Pixel coordinate grounding data:
————————

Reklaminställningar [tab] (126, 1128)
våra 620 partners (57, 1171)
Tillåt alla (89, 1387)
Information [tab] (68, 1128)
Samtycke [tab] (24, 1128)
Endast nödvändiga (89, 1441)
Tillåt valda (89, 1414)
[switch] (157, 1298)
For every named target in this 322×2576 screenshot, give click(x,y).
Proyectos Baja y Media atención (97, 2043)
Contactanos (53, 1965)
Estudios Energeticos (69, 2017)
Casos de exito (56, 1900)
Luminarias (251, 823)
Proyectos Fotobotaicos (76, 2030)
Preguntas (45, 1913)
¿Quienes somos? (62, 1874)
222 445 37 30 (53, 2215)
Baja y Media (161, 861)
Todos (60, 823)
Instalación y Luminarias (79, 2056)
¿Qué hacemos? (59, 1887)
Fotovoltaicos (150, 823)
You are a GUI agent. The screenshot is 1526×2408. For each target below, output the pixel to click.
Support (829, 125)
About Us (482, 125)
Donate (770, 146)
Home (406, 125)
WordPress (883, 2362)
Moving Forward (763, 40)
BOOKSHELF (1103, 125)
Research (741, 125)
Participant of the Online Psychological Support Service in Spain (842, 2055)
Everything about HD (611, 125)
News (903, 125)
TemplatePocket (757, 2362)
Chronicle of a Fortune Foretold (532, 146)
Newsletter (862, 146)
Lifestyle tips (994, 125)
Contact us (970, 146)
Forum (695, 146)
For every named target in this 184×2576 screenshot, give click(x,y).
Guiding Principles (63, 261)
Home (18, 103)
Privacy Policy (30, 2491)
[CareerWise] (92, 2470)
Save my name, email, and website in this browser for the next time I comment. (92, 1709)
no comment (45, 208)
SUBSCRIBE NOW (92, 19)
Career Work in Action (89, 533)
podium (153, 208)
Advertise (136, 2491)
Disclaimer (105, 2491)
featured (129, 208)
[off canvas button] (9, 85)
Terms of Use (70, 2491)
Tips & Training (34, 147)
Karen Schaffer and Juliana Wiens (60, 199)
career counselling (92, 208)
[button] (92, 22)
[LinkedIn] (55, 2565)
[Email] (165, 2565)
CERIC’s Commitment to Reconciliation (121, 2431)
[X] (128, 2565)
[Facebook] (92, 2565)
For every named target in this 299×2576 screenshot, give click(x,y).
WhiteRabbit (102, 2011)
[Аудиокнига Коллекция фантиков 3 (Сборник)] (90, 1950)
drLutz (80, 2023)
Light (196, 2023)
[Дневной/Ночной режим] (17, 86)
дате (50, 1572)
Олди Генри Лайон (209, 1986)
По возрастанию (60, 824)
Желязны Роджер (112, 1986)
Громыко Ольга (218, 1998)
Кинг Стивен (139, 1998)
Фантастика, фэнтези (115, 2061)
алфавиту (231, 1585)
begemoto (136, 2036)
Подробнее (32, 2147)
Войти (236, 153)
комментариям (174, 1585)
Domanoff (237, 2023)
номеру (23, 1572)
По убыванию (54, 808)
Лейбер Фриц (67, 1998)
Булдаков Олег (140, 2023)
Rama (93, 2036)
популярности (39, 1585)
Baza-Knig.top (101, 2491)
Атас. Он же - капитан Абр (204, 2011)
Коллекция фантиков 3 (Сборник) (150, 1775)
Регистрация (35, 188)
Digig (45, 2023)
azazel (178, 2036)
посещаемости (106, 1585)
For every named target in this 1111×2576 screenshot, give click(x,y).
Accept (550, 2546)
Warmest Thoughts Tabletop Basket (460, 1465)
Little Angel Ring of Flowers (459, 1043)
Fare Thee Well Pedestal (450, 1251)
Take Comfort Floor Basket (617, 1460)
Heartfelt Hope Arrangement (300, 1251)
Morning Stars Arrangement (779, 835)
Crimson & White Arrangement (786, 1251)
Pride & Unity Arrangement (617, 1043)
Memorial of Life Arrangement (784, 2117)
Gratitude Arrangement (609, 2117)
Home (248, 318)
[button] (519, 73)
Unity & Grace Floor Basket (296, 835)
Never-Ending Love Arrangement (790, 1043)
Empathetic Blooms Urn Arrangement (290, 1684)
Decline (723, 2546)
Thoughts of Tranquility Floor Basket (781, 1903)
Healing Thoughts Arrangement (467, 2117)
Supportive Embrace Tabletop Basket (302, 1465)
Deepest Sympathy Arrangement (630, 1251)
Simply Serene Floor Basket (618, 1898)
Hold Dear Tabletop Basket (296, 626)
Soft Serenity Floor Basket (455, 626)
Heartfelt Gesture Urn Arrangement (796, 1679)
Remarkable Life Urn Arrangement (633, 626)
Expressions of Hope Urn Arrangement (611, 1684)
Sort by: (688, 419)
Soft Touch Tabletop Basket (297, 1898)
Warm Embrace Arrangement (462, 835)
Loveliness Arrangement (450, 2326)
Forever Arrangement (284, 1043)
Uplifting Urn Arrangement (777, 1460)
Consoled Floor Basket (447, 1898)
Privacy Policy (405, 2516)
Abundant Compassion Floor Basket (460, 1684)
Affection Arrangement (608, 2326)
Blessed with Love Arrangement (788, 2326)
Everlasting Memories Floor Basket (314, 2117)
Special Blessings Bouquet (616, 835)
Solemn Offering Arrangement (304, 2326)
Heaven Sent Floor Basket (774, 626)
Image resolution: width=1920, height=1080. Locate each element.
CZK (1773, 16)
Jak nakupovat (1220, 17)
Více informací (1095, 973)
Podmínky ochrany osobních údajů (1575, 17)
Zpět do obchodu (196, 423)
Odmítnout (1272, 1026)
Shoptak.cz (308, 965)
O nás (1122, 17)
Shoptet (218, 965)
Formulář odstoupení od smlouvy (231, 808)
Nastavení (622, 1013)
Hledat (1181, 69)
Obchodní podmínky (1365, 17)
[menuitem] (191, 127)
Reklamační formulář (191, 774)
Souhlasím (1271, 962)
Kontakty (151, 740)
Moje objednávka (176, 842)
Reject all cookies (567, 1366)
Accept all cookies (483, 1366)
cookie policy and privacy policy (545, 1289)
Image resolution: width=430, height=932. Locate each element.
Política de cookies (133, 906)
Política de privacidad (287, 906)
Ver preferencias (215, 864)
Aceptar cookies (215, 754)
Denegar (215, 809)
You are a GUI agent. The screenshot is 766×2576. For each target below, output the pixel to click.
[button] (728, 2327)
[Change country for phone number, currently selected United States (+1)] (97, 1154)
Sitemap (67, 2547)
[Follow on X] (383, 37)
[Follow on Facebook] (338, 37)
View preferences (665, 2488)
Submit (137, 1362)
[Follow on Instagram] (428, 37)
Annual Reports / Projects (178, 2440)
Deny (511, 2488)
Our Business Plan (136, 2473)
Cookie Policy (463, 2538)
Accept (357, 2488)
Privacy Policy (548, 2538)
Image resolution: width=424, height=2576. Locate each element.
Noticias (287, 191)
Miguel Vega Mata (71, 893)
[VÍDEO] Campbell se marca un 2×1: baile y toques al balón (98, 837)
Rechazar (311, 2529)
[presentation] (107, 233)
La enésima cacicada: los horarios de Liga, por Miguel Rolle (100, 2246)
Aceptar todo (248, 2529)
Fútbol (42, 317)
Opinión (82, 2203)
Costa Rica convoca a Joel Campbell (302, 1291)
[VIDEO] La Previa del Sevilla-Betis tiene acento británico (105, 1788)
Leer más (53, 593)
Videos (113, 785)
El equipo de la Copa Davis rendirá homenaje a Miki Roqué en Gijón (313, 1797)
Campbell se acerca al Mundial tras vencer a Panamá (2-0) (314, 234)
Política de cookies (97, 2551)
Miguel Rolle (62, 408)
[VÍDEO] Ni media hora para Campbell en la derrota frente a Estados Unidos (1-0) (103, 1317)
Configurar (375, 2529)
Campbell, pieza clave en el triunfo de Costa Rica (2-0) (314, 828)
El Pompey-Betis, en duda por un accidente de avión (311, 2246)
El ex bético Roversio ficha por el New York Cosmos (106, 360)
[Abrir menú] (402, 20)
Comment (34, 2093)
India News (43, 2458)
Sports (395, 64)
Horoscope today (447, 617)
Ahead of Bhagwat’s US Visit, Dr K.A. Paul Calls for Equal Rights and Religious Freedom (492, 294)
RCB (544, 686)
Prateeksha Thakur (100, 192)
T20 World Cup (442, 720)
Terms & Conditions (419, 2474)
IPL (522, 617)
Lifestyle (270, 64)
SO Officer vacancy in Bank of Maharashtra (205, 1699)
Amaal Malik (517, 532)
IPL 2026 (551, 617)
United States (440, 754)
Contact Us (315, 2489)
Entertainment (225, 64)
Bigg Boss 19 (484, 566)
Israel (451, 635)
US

————————

→ **Problem statement**: What lines of the data include the word "Política"? Copy each of them.

→ **Task solution**:
Política de cookies (133, 906)
Política de privacidad (287, 906)
Política de cookies (97, 2551)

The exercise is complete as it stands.